Stored data entries
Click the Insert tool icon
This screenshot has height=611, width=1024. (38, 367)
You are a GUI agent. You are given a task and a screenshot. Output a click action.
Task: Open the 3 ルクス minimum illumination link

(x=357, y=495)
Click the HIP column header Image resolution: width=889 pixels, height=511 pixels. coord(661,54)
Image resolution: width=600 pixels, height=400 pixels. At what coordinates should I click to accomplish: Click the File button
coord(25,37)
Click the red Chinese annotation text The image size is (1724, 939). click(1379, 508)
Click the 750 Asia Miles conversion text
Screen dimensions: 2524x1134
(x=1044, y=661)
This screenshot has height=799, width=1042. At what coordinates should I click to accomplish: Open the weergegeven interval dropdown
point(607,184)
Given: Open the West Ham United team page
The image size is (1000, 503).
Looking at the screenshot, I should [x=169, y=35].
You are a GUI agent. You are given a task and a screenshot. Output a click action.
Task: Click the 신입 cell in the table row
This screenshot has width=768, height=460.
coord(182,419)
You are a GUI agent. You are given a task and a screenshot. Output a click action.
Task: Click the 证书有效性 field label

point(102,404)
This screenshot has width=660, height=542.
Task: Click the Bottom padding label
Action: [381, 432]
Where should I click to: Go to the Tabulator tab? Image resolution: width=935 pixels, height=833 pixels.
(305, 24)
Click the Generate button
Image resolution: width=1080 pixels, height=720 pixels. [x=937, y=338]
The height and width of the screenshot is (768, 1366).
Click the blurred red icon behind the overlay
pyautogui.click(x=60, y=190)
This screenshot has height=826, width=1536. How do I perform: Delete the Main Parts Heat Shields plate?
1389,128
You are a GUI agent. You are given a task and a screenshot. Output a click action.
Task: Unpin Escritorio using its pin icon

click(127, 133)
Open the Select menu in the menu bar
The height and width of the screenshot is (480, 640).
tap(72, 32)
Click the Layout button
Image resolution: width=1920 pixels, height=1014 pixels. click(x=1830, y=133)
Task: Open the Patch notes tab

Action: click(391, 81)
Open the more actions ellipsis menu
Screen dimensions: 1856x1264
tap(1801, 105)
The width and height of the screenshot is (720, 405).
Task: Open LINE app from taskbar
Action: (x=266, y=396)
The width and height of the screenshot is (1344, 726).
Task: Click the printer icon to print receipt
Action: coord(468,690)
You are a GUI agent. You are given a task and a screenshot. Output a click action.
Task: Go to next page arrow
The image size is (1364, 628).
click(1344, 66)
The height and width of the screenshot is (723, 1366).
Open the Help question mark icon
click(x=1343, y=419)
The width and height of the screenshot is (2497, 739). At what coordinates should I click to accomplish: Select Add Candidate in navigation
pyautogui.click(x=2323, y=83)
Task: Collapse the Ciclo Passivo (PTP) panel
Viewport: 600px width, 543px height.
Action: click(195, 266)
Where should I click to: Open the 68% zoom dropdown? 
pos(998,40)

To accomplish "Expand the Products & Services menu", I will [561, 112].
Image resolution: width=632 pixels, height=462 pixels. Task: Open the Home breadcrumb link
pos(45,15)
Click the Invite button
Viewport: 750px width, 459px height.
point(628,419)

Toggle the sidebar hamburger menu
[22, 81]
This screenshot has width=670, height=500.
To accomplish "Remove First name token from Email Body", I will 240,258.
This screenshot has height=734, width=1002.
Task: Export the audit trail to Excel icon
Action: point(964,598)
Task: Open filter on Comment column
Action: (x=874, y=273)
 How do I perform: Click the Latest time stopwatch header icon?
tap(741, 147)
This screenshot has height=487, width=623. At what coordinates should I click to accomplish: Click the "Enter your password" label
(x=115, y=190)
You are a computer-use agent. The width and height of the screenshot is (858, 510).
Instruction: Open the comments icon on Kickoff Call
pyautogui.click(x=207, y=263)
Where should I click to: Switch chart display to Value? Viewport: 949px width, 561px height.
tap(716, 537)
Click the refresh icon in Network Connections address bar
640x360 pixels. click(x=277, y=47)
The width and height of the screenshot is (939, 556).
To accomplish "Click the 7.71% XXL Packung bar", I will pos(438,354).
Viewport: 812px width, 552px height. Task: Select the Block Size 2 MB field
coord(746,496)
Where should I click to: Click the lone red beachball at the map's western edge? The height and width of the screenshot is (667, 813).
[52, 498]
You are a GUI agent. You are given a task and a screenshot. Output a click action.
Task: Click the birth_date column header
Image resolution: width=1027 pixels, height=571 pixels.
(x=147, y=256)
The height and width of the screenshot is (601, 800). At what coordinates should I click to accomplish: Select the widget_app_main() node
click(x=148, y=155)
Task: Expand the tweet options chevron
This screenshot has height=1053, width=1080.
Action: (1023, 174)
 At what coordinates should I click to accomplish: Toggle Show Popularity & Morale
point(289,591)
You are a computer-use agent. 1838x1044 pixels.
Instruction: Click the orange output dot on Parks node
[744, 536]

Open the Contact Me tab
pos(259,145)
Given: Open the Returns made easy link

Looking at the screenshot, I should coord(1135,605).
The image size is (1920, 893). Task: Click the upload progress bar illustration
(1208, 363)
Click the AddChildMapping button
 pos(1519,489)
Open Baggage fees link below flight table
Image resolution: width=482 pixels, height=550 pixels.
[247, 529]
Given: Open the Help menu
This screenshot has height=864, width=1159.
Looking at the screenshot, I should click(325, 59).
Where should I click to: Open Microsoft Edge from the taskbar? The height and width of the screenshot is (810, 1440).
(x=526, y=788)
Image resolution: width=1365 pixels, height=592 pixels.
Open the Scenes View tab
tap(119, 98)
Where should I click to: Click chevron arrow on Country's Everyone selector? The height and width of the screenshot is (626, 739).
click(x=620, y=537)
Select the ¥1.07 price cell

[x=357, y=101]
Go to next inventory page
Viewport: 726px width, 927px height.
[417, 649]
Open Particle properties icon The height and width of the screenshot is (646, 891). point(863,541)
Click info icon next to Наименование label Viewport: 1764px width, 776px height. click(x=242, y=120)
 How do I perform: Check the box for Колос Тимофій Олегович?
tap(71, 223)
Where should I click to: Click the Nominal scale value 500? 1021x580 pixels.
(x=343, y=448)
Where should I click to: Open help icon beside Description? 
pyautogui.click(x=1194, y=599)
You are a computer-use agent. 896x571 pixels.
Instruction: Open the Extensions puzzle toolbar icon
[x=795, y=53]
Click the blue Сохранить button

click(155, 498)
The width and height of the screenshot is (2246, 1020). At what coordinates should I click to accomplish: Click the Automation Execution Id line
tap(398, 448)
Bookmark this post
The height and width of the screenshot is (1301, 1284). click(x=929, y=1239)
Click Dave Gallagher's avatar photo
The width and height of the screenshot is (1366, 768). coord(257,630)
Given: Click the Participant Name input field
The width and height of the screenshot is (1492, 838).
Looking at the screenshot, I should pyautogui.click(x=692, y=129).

• Task objective: An exact restatement of the lines from the one with "Click Dave Gallagher's avatar photo" through the last line of the data is the only acceptable answer.

• Task solution:
Click Dave Gallagher's avatar photo
The width and height of the screenshot is (1366, 768). coord(257,630)
Given: Click the Participant Name input field
The width and height of the screenshot is (1492, 838).
Looking at the screenshot, I should pyautogui.click(x=692, y=129).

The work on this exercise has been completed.